Cecil Robert Youngfox
Plot L, Lot 1919
Mount Pleasant Cemetery
Cecil Youngfox was only 44-years-old when cancer snuffed out his life. This prominent and popular Métis artist grew up in an Indian settlement near Blind River, Ontario, one of five children supported by a single mother. After four years of study at Newman Theological College in St. Albert, Alberta, Youngfox returned to Northern Ontario to work with the mentally retarded. He later took a job as a steelworker with Algoma Steel Corp., painting in his spare time. He moved to Toronto in 1979, deeply in debt but confident he could market his paintings, but continuously returned to the north to speak to native students about his art and his life, comparing his success as an artist to the time he suffered from drug and alcohol abuse. With exhibits in his own country as well as the United States, Portugal, Germany and South America, Youngfox was finally enjoying success. His paintings represent myths and legends as well as contemporary issues.

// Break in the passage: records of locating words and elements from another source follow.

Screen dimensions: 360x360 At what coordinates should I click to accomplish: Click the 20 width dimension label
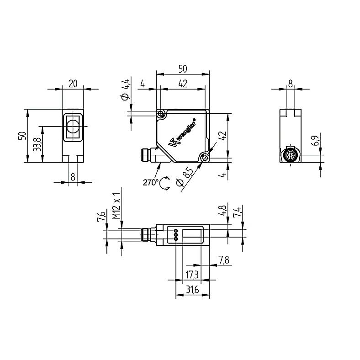[73, 84]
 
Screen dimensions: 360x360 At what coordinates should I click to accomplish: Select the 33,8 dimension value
[37, 144]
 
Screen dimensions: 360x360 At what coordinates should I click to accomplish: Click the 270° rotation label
[151, 182]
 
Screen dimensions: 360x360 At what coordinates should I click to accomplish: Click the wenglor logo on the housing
[183, 133]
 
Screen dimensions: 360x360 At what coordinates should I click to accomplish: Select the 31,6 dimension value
[192, 290]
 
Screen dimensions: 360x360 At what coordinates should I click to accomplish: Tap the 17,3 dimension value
[192, 275]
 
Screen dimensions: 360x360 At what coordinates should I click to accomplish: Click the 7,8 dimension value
[223, 260]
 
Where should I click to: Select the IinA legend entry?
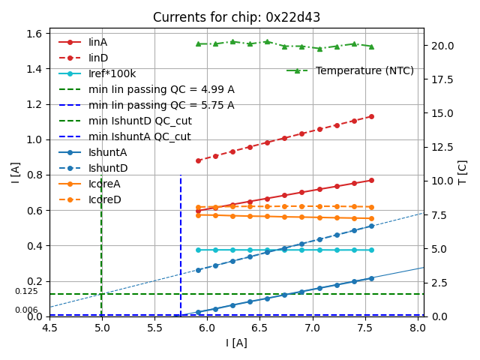pyautogui.click(x=98, y=42)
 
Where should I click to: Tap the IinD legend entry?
pyautogui.click(x=98, y=58)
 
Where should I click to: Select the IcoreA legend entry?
pyautogui.click(x=104, y=184)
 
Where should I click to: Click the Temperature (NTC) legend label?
pyautogui.click(x=364, y=70)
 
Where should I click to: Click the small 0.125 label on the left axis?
pyautogui.click(x=26, y=291)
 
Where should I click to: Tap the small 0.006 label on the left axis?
pyautogui.click(x=26, y=310)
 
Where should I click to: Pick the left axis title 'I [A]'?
pyautogui.click(x=15, y=172)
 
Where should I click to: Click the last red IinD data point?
pyautogui.click(x=371, y=116)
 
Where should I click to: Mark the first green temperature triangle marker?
pyautogui.click(x=198, y=44)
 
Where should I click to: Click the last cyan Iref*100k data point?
pyautogui.click(x=371, y=250)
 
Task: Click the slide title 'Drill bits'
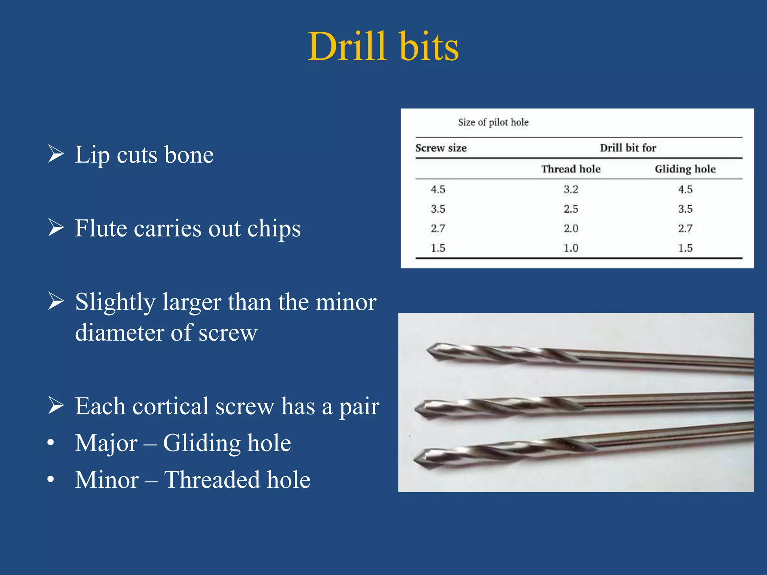point(383,46)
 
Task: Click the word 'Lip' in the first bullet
point(92,155)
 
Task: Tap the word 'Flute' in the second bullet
point(100,228)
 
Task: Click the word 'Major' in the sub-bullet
point(106,443)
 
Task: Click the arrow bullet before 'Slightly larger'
point(56,302)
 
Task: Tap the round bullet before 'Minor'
point(51,480)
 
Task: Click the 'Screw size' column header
point(441,148)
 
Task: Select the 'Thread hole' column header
point(571,169)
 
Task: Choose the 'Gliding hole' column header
point(685,169)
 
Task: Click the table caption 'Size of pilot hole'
point(493,122)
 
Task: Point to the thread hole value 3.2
point(571,189)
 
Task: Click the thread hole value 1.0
point(571,248)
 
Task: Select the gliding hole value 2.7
point(685,228)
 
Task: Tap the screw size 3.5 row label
point(438,209)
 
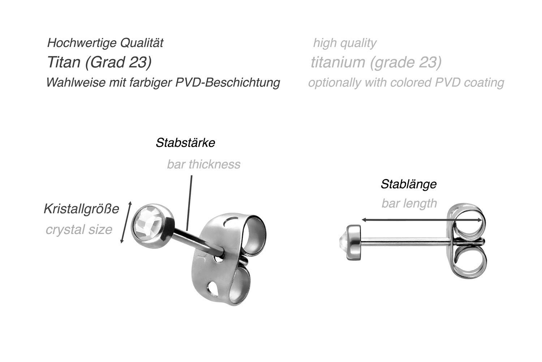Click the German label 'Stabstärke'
[185, 143]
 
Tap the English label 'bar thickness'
[203, 165]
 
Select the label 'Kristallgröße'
[81, 209]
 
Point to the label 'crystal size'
[79, 230]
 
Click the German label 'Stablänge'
[409, 184]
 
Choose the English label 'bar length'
[409, 204]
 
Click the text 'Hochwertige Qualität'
[105, 43]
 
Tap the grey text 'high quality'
[344, 43]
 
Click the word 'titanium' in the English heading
[338, 62]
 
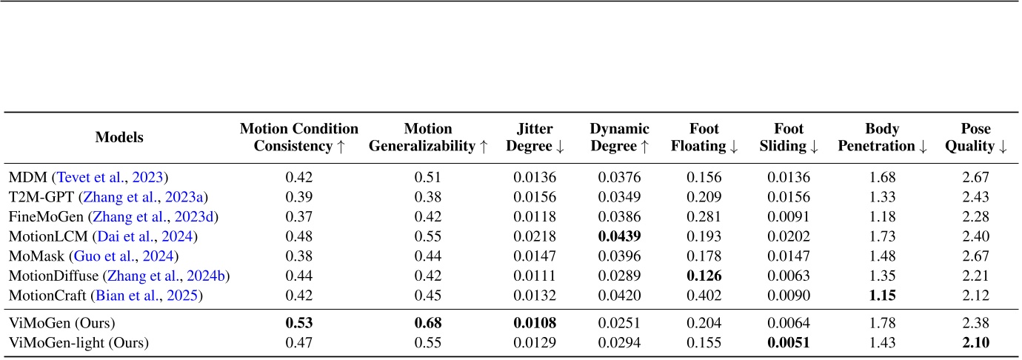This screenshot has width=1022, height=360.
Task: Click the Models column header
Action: (119, 137)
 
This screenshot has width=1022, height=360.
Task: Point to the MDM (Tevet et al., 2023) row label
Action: (88, 177)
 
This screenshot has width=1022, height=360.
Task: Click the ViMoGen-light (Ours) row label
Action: (79, 343)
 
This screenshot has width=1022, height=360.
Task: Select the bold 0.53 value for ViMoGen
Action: (298, 323)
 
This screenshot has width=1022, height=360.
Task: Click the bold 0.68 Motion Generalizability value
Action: (429, 323)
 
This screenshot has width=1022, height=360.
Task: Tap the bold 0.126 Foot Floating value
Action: (704, 276)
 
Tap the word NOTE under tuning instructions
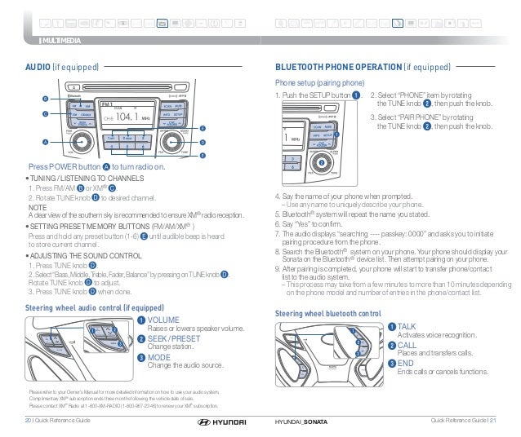[35, 207]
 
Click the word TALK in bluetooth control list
[407, 326]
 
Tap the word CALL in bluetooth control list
[407, 345]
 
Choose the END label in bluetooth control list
[405, 363]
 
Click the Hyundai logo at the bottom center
[214, 422]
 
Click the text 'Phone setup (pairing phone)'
[319, 82]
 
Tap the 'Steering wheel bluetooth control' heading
[328, 313]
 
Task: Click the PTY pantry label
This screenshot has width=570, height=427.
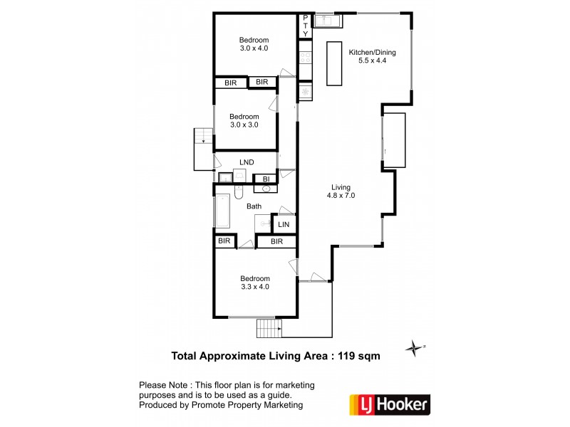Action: coord(306,26)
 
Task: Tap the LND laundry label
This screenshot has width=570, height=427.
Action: coord(247,162)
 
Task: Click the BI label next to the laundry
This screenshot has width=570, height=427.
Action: coord(266,179)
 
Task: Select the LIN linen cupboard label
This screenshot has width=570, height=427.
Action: coord(284,225)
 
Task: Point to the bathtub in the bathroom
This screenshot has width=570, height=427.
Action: coord(222,211)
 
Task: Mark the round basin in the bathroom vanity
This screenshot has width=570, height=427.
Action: coord(266,189)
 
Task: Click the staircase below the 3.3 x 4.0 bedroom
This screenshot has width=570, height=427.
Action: coord(269,329)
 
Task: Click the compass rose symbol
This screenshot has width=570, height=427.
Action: coord(413,348)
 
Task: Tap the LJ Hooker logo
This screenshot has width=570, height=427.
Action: coord(389,404)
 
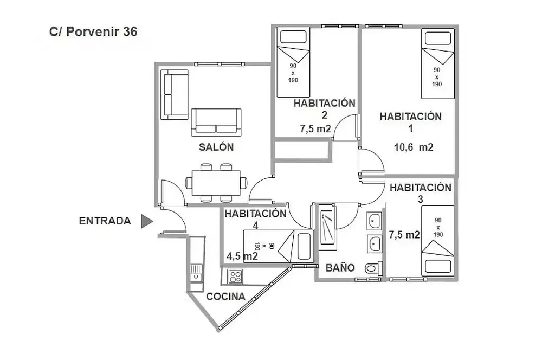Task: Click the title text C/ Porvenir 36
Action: (x=93, y=32)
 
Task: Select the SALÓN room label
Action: (x=216, y=147)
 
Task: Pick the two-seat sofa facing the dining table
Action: (x=216, y=122)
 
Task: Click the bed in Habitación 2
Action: (x=293, y=62)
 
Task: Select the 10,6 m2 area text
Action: (x=414, y=147)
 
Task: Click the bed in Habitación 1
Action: (x=437, y=65)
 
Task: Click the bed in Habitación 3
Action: (x=437, y=241)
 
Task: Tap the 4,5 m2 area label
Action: (x=242, y=256)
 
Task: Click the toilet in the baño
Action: (x=373, y=268)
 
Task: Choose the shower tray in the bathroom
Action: (x=327, y=228)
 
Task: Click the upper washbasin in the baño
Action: (x=373, y=221)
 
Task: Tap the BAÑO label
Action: (x=340, y=268)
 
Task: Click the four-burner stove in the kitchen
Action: (x=235, y=277)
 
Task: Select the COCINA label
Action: (x=225, y=297)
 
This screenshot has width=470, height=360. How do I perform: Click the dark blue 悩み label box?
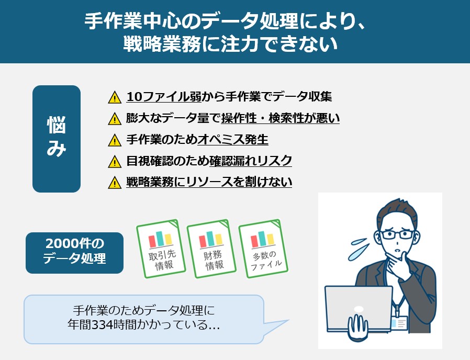pyautogui.click(x=57, y=139)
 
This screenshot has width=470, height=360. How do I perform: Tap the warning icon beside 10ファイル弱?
pyautogui.click(x=114, y=97)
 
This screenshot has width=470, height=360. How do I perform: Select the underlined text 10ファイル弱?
pyautogui.click(x=158, y=97)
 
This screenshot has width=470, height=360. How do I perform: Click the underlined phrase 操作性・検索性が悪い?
pyautogui.click(x=281, y=118)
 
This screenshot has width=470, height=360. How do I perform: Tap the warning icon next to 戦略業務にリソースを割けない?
pyautogui.click(x=114, y=183)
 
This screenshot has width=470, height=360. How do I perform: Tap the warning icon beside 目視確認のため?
pyautogui.click(x=114, y=161)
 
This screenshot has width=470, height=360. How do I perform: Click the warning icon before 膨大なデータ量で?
pyautogui.click(x=114, y=119)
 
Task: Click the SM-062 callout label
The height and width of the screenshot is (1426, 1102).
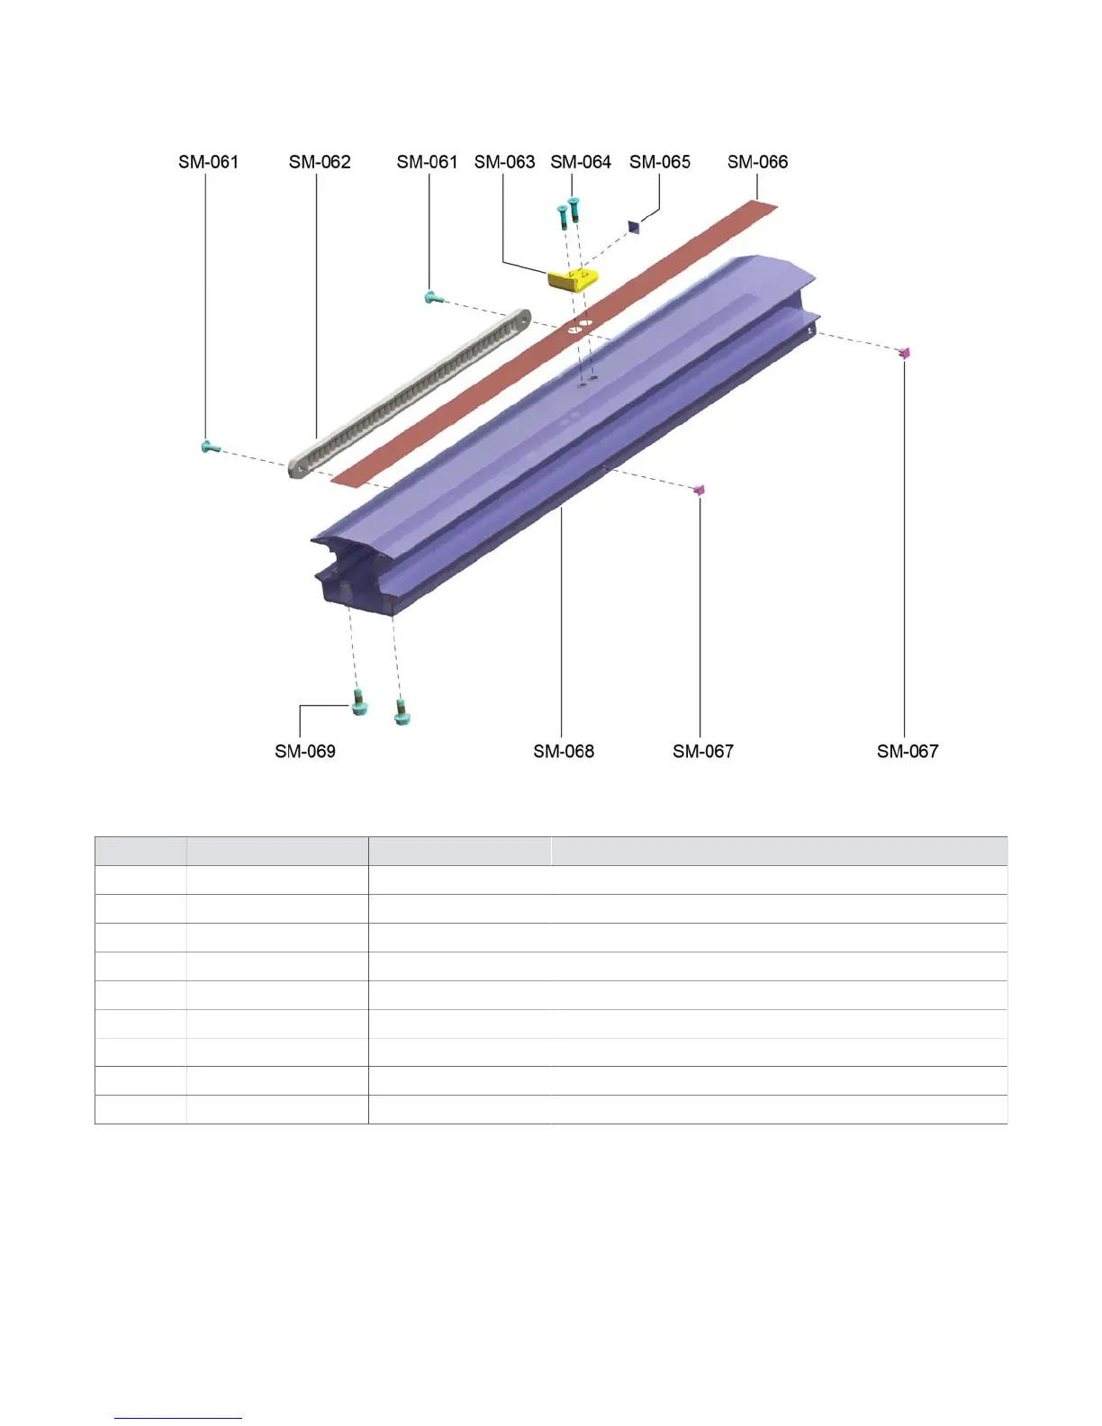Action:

His work called Returning depicts women carrying papooses, walking back to reserves. It was inspired by a federal government bill of June, 1986 that restored Indian status to women who married non-status Indians. In Search of Land shows three Indians walking past an undiscovered gold vein, represented by a streak of yellow running through the soil. Youngfox, recipient of the Aboriginal Order of Canada, donated a 30-piece collection of both early sketches and advanced paintings to his hometown town hall and library. Cecil Robert Youngfox died on February 24, 1987.